While valiant in defeat most weeks, it is probably best to forget what the GWS Giants are doing on the field for the time being and shift some attention to what they’re doing off the field.
While they’re statistically having their best season since coming into the AFL competition in 2012, the Giants are also making significant inroads into the Penrith community through various education and community engagement programs.
GWS’ hardworking Community Engagement team, lead by manager Ali Faraj and his sidekick Emad Elkheir, are the two men behind the Penrith push.
The pair run a number of community education programs throughout the year visiting everywhere from local high schools and universities to juvenile justice centres.
“The Giants are committed to what’s happening on the field but also off it by supporting and nurturing young people and giving opportunities to various community groups,” Mr Faraj told the Weekender.

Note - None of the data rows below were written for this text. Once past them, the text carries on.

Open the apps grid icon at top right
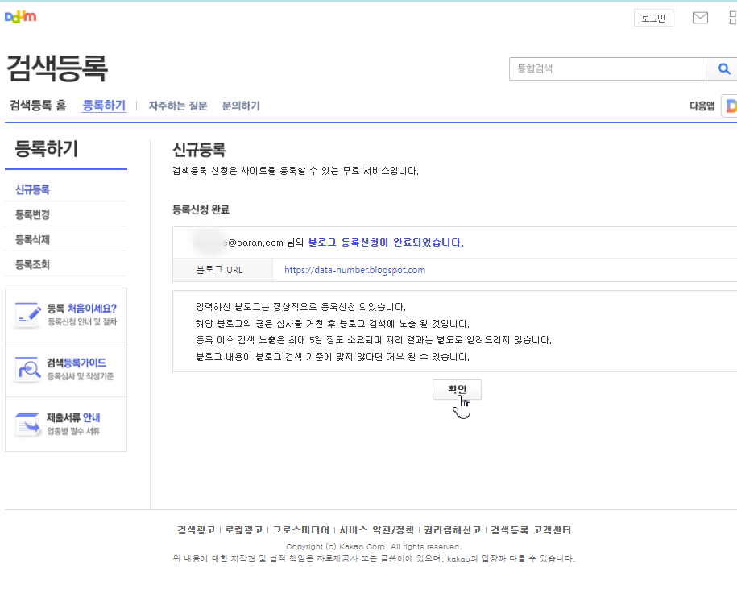The height and width of the screenshot is (597, 737). pyautogui.click(x=731, y=17)
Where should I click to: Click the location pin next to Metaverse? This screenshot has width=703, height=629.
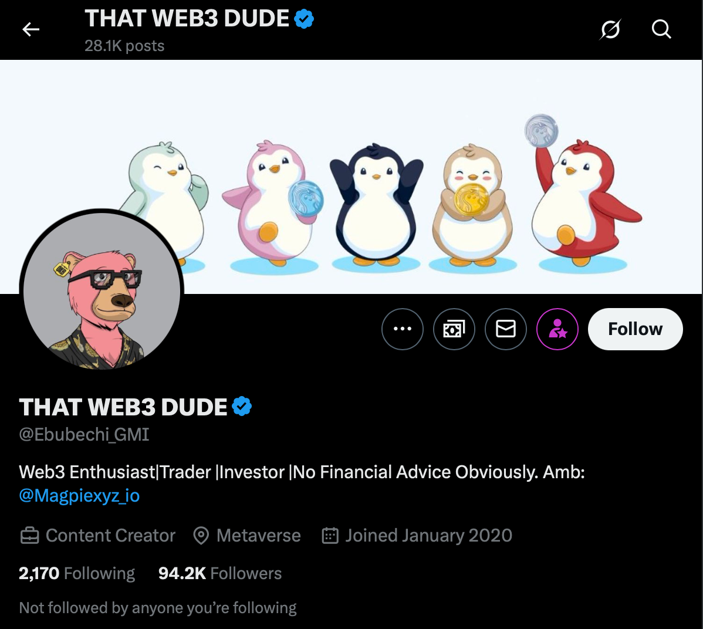pyautogui.click(x=201, y=535)
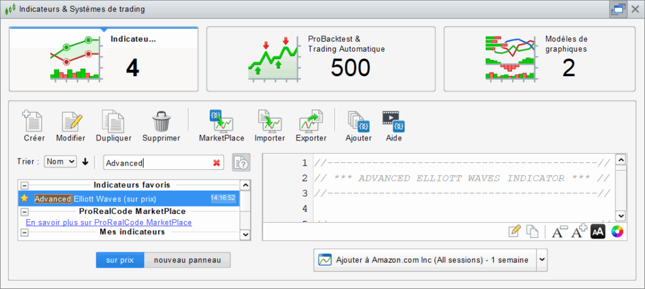645x289 pixels.
Task: Select the 'sur prix' toggle option
Action: pyautogui.click(x=120, y=260)
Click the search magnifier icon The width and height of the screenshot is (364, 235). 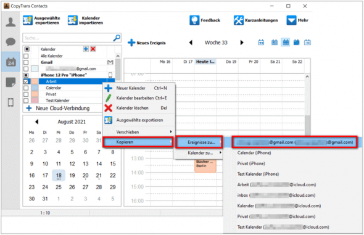pos(117,38)
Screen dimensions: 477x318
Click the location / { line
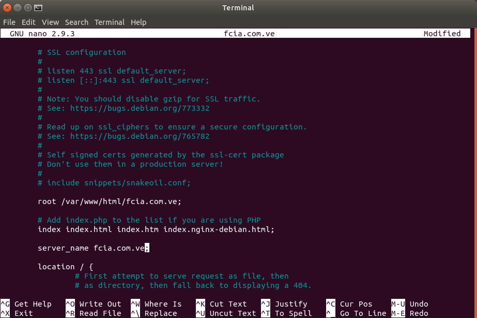65,267
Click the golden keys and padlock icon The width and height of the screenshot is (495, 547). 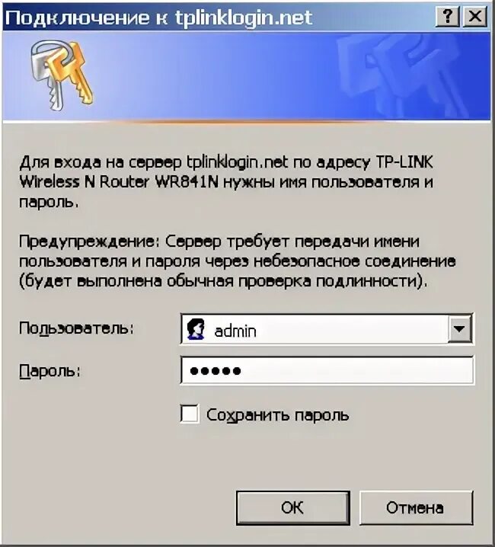pos(62,75)
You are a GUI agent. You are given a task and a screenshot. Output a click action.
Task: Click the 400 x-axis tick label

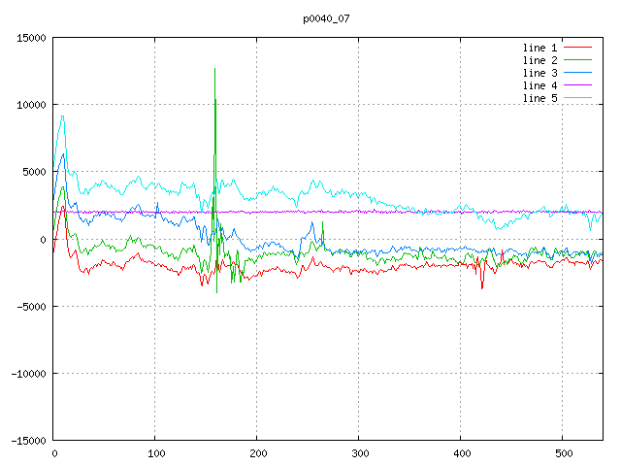[461, 453]
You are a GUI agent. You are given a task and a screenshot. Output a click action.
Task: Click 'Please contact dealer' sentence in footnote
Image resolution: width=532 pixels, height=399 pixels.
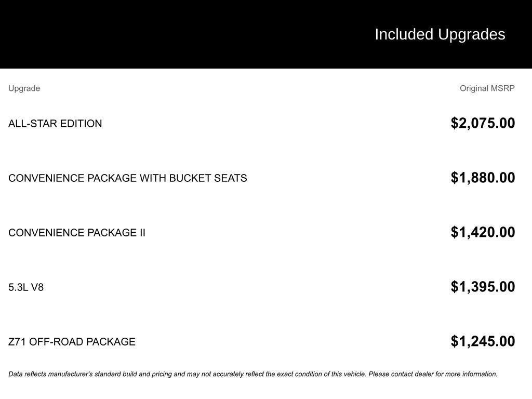click(433, 374)
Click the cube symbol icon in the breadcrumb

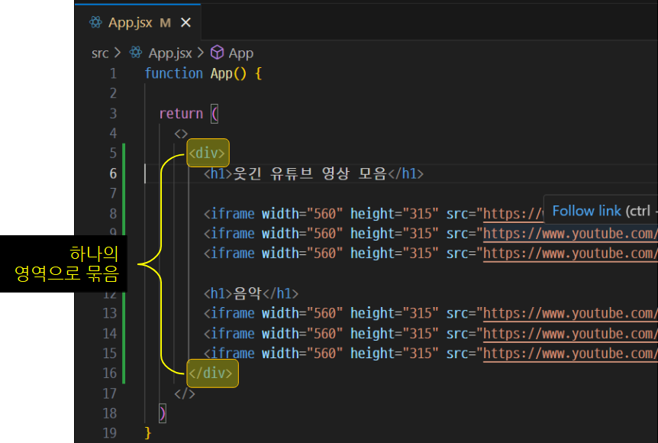tap(217, 53)

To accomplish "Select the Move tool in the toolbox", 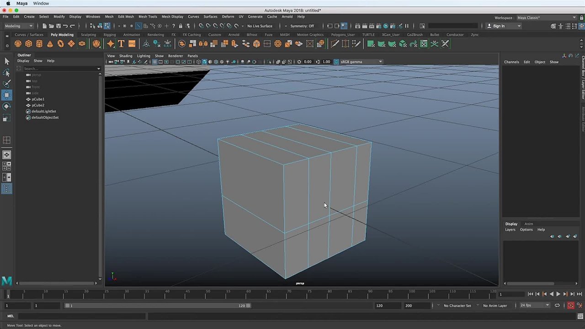I will click(7, 95).
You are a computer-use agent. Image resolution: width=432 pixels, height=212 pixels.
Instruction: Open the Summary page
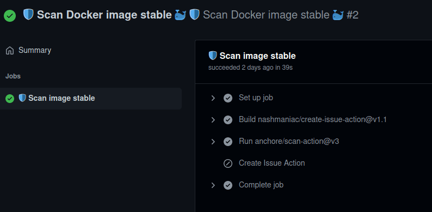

“Obviously not everyone will become an elite AFL player but there is no reason why you can’t support as a fan, member, administrator, development officer or sponsor. Sometimes people forget the other side of the business.”
A number of the successful programs the Giants run include a Bridges to Higher Education program with the University of Western Sydney, which is designed to encourage kids to take up tertiary education or traineeships.
The Giants have also teamed up with PCYC Penrith where the club facilitates sessions about goal setting and dedication to success with young Indigenous groups.
“During the multicultural round a few weeks back we took this group from PCYC Penrith to watch a game,” Mr Faraj said.
Another worthy initiative sees the Giants run a 12-week Indigenous mentoring program at Cranebrook High School while another program sees them visit Cobham Juvenile Justice Centre in St Marys on a weekly basis.
The Giants’ mark in Penrith isn’t just about convincing people to switch codes, it’s about something much bigger than football.
“I grew up in western Sydney supporting rugby league all my life,” he said.
“It’s all about generational change. We’re not silly or naïve about people jumping on the bandwagon, we are pretty switched on in relation to that.”